Exercise brief: Rewrite the part of the listing that opens with the line containing "Task: Click the info icon beside 查看详情" and closes with the line containing "pyautogui.click(x=493, y=37)", both lines included and requests kept, scaling each click coordinate in the answers by 0.85 and rounding to whole numbers with halves going up. Omit the pictures from your version.

———

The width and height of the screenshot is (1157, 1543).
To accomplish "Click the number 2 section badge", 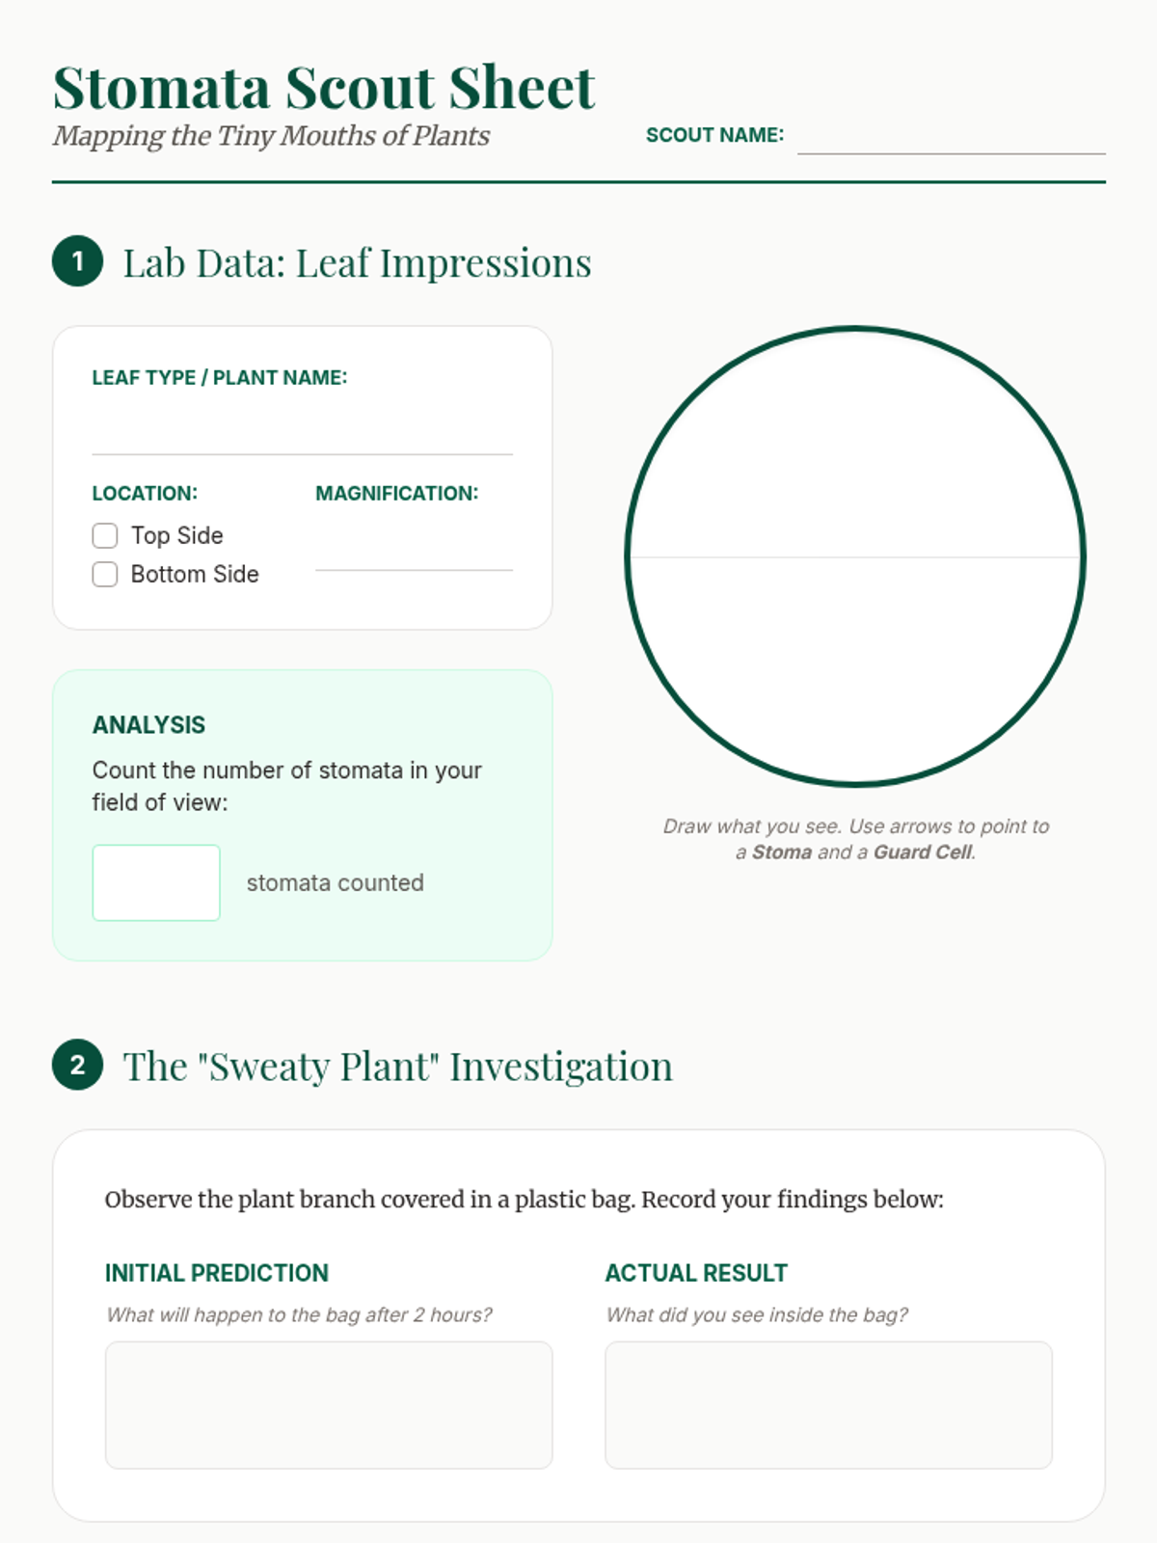I will [x=77, y=1065].
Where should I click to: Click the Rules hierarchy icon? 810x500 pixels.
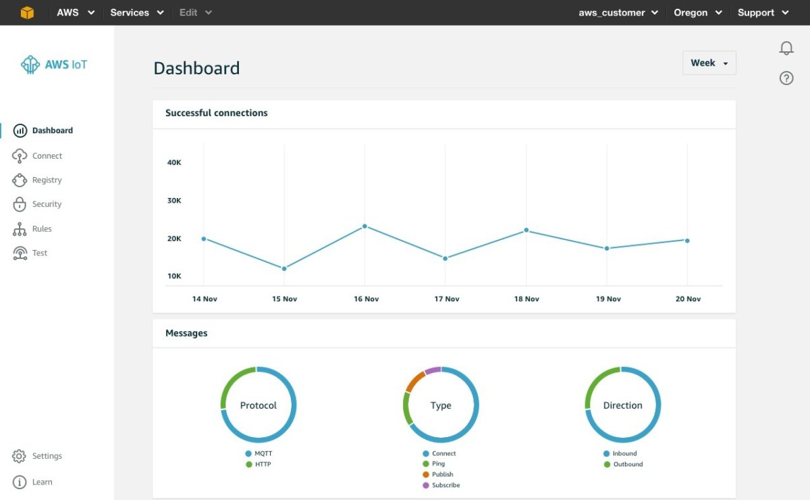pos(20,229)
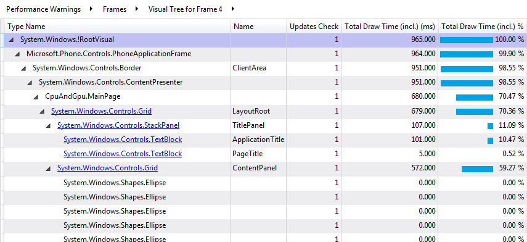Screen dimensions: 527x242
Task: Open the arrow after Frames breadcrumb
Action: point(136,9)
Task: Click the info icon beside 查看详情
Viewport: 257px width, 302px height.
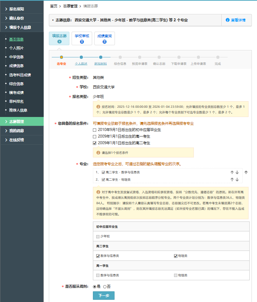Action: (x=228, y=20)
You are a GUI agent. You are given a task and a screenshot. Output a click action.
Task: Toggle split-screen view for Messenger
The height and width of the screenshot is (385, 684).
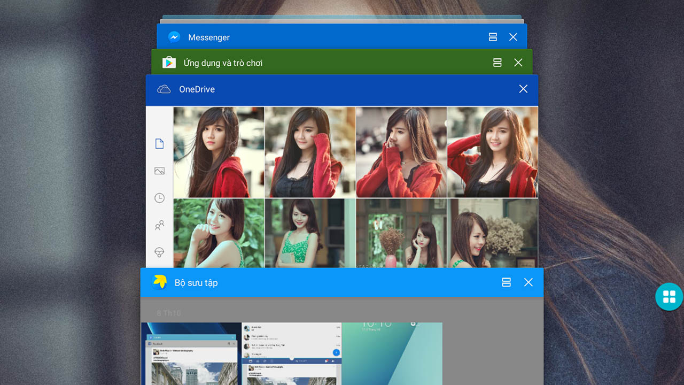pyautogui.click(x=493, y=37)
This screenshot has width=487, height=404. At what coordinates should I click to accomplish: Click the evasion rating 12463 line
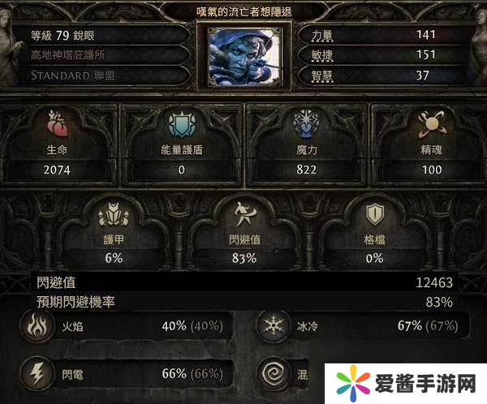[244, 282]
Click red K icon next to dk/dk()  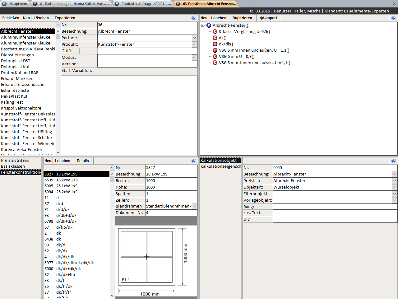pos(215,44)
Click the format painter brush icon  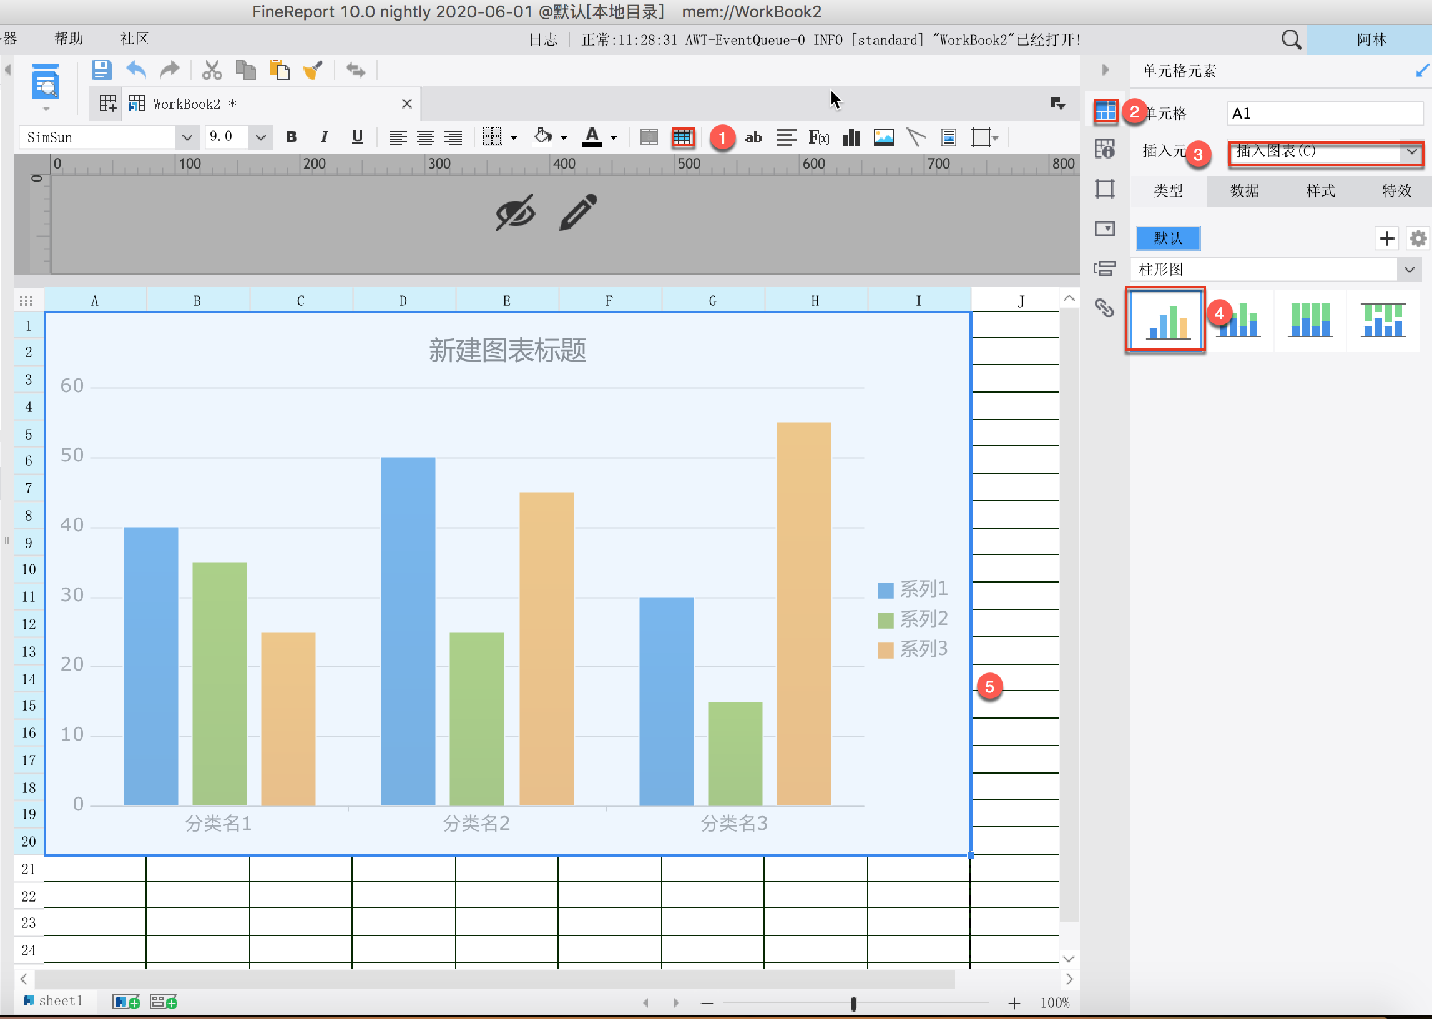coord(312,70)
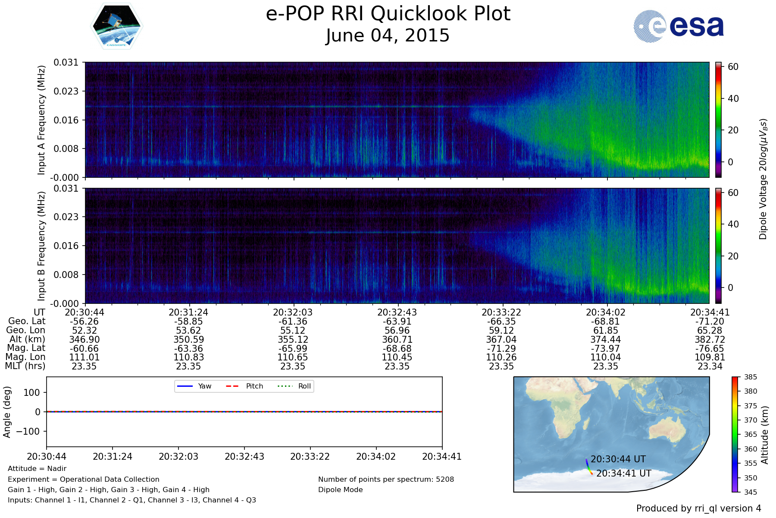The image size is (776, 518).
Task: Select the 20:30:44 UT label on the map
Action: pyautogui.click(x=618, y=459)

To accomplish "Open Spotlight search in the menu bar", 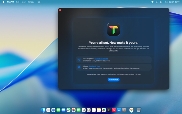I will pos(157,2).
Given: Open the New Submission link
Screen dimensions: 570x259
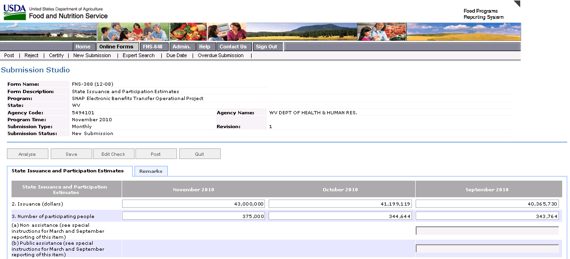Looking at the screenshot, I should point(92,55).
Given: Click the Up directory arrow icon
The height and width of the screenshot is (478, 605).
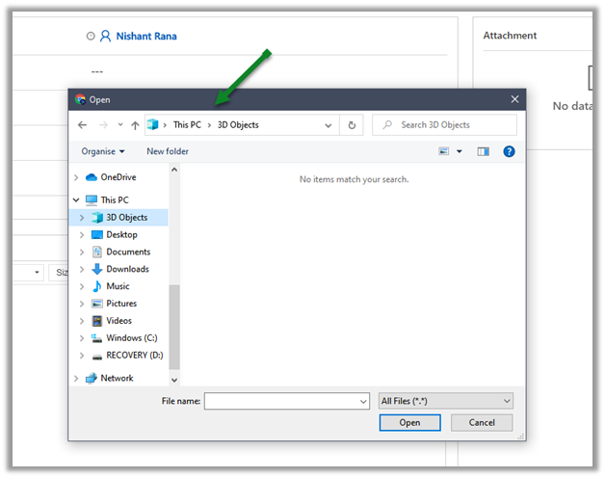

———

Response to this exercise:
Task: Click the info icon beside 查看详情
Viewport: 257px width, 302px height.
Action: (x=194, y=17)
You are a GUI agent. You are given a task and a screenshot. Output a click action.
Task: Toggle split-screen view for Messenger
The height and width of the screenshot is (385, 684).
pyautogui.click(x=419, y=31)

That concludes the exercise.